Cycling and Running Yield a Similar Myokine and Osteokine Response in Young Adult Females

Abstract

This study examined potential exercise-induced changes in the myokine (irisin), osteokines (sclerostin, osteoprotegerin [OPG]), bone turnover markers (osteocalcin [OC]), and the bonemodulating parathyroid hormone (PTH) in young women following two modes of high-intensity interval exercise of high and low impact. Healthy, recreationally active, females (n=18; 22.5±2.7 years) performed two exercise trials in random order; high-intensity interval running on a treadmill and high-intensity interval cycling on a cycle ergometer.
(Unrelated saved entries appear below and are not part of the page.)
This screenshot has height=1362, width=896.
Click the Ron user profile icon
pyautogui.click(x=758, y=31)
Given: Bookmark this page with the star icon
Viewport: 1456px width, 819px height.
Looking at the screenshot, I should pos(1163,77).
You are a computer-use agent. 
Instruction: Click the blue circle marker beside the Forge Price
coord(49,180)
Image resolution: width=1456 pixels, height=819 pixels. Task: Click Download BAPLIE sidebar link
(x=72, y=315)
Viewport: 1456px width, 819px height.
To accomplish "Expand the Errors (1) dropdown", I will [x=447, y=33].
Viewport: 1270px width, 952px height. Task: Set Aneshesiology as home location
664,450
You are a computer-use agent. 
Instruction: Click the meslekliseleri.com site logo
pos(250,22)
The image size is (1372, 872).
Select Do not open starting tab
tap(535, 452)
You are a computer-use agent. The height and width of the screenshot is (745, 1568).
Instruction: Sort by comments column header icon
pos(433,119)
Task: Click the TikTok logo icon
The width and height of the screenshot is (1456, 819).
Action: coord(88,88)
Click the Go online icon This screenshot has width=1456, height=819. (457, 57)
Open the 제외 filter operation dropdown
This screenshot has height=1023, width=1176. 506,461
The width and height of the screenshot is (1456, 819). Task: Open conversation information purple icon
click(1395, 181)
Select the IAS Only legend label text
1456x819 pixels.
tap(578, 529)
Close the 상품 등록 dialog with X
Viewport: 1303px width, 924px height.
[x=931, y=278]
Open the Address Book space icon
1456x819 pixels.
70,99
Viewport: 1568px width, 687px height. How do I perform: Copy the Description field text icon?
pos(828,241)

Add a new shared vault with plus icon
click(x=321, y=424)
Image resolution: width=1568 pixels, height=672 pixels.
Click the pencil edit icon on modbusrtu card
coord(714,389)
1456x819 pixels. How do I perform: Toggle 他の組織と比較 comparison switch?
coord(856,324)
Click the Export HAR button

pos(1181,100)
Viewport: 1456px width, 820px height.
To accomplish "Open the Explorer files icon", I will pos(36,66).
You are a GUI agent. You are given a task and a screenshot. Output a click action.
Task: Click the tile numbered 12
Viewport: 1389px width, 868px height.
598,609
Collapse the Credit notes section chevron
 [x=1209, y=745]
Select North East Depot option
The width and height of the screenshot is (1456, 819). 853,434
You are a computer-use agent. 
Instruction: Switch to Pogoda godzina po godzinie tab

Trials consisted of eight 1- minute running or cycling intervals at ≥ 90% of maximal heart rate, separated by 1-minute passive recovery intervals. Blood samples were collected at rest (pre-exercise), and 5 min, 1h, and 24h following each exercise trial. Irisin, osteocalcin, sclerostin, osteoprotegerin (OPG), receptor activator nuclear factor kappa-β ligand (RANKL), and parathyroid hormone (PTH) were analyzed in serum with post-exercise concentrations being corrected for exercise-induced changes in plasma volume. Irisin was higher than its resting values 24h post-exercise irrespective of impact (time effect, p<0.05), and it was consistently higher during the cycling trial compared to running at all time points (exercise mode effect, p<0.05) with no interaction. A significant time effect was found for sclerostin, PTH, and OC, all of which increased from pre to 5 minutes post-exercise and returned to baseline levels by 1 hour post-exercise, with no difference between exercise modes and no exercise mode-by-time interaction. OPG also showed a significant main effect for time, reflecting an overall increase at 5 minutes and 1 hour following high-intensity interval exercise irrespective of exercise mode, which was not significant after the Bonferroni adjustment. In conclusion, these results provide evidence that in young women, a single bout of high-intensity exercise induces an immediate increase in upstream and downstream regulators of bone remodeling, and a later response in irisin concentrations. These findings support the concept of bone-muscle crosstalk during exercise independent of the impact of gravity loading.